• _DOCUMENT_:
↓↓↓

UNITED STATES of America, Plaintiff,
v.
AMERICAN TELEPHONE & TELEGRAPH COMPANY; Western Electric Co.; Bell Telephone Laboratories, Inc., et al., Defendants



The opinion of the court was delivered by: GREENE

The basic issue regarding the test care materials is whether, notwithstanding their appearance as hearsay documents, they may be admissible for the truth of the matters stated *fn2" under one or more of the Federal Rules of Evidence. In this regard, the materials divide into three categories. *fn3" The first consists of statements by government officials *fn4" in various forms which defendants claim are admissions by party-opponents and therefore admissible as non-hearsay under Rule 801(d)(2). The second and third categories constitute designations by the government, one consisting of various paragraphs of decisions by the Federal Communications Commission and state public utilities commissions, the other being a report by the FCC and materials used in the preparation of that report. The government asserts that the materials in both categories may be admitted under the public records exception to the hearsay rule contained in Federal Rule of Evidence 803(8)(C).

 I-Admissions by Government Officials

 The government in response does not argue that the statements were made outside the scope of the employment of these officials. Instead it contends that for purposes of the party-opponent admissions rule the "plaintiff" in this case should not be deemed to encompass the Executive Branch in its entirety, but should be limited to the Department of Justice.

↑↑↑

• _COLLECTED MATERIAL_:

↓↓↓

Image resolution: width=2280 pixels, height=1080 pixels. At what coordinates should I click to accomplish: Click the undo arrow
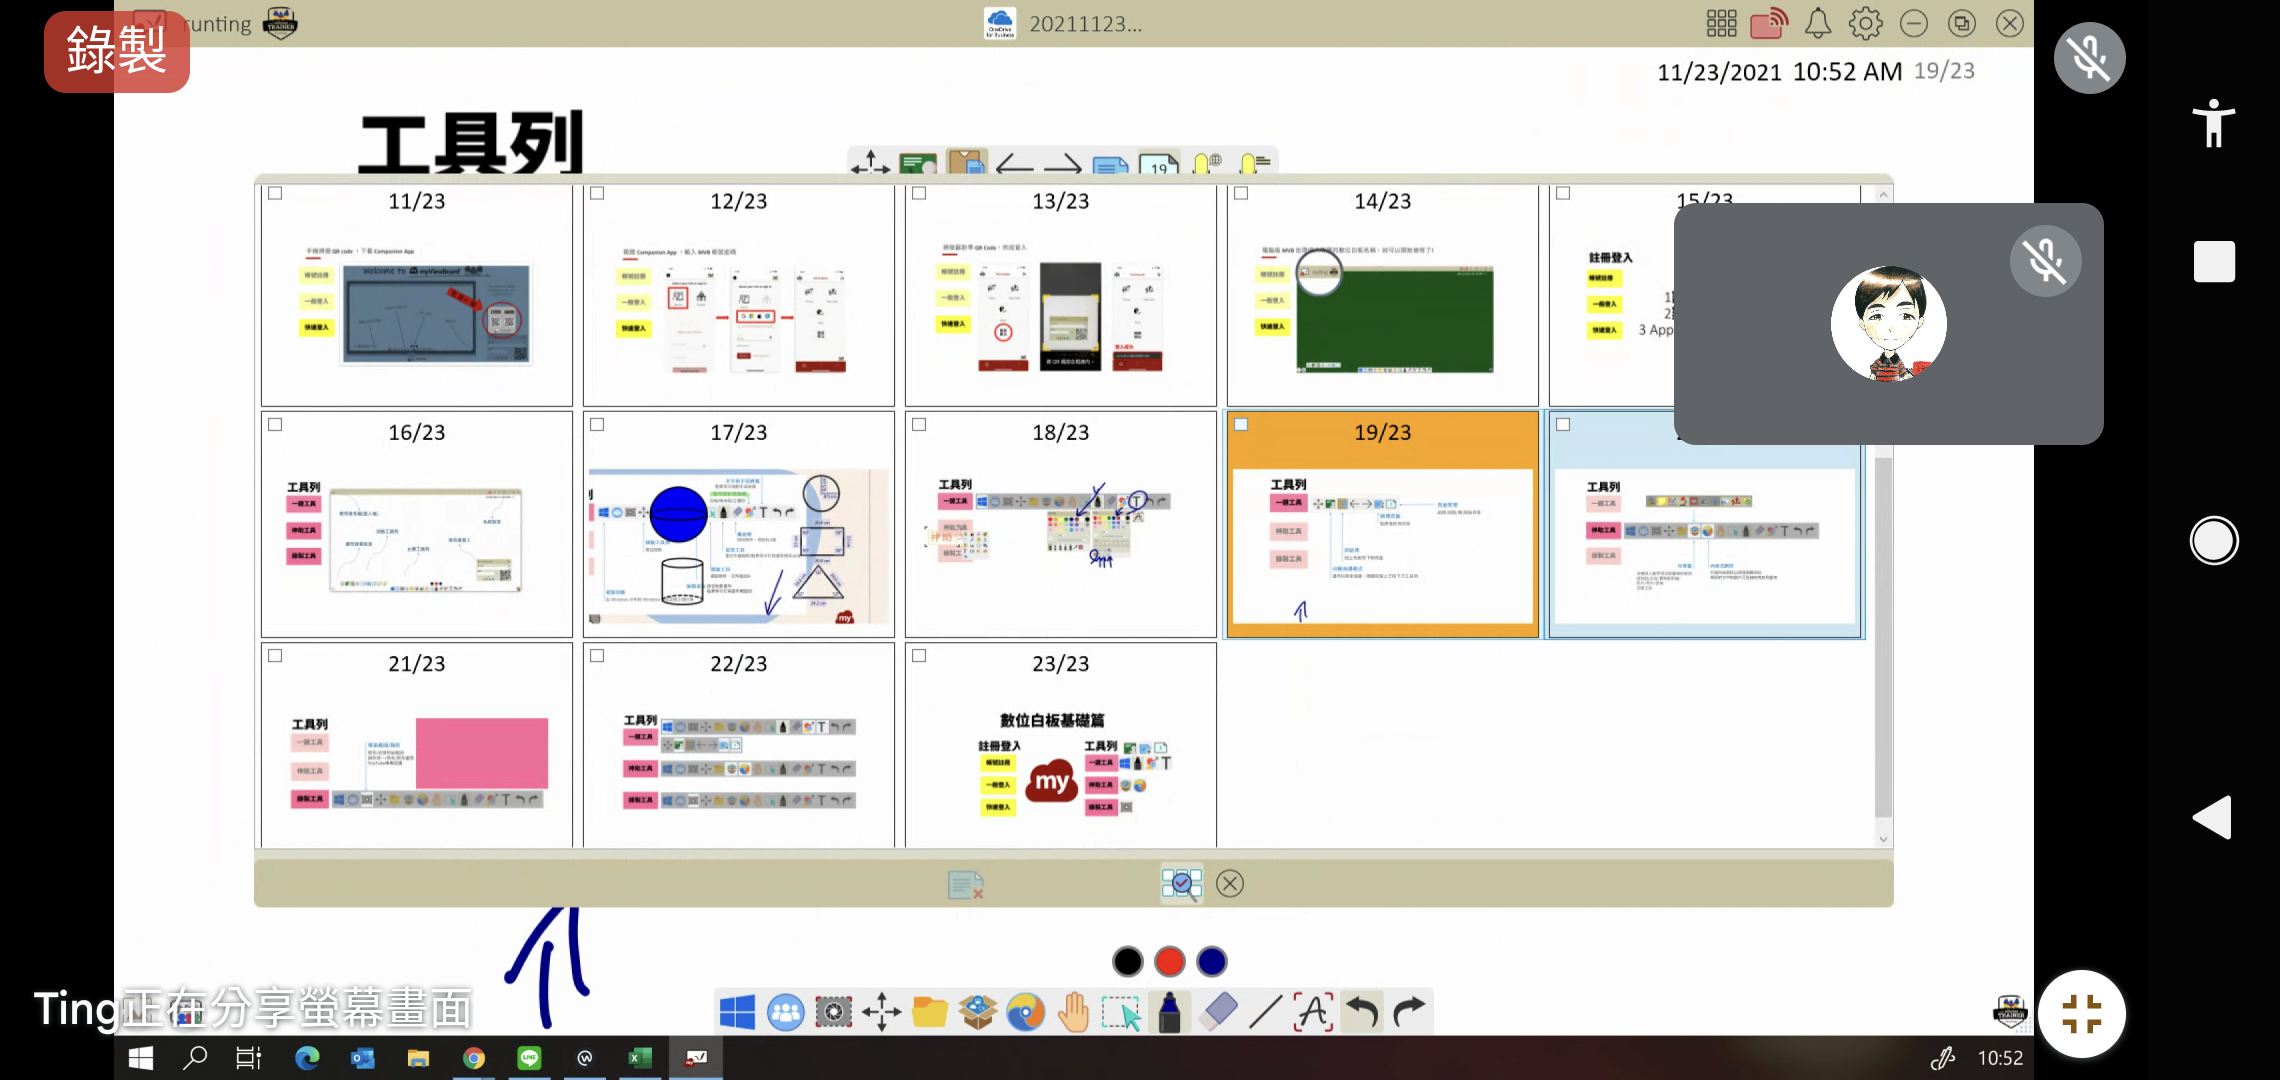pyautogui.click(x=1361, y=1012)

↑↑↑

• _WHAT YOU WILL DO_:
**a.** Rewrite the court opinion starting with "I-Admissions by Government" and going on through "Department of Justice.", replacing "Department of Justice" with "Solicitor General's office".
**b.** According to the court opinion, under which rule does the government assert that the materials in its two categories of designations may be admitted?

• _WRITTEN ANSWERS_:
**a.**
I-Admissions by Government Officials

 The government in response does not argue that the statements were made outside the scope of the employment of these officials. Instead it contends that for purposes of the party-opponent admissions rule the "plaintiff" in this case should not be deemed to encompass the Executive Branch in its entirety, but should be limited to the Solicitor General's office.

**b.** Federal Rule of Evidence 803(8)(C), the public records exception to the hearsay rule.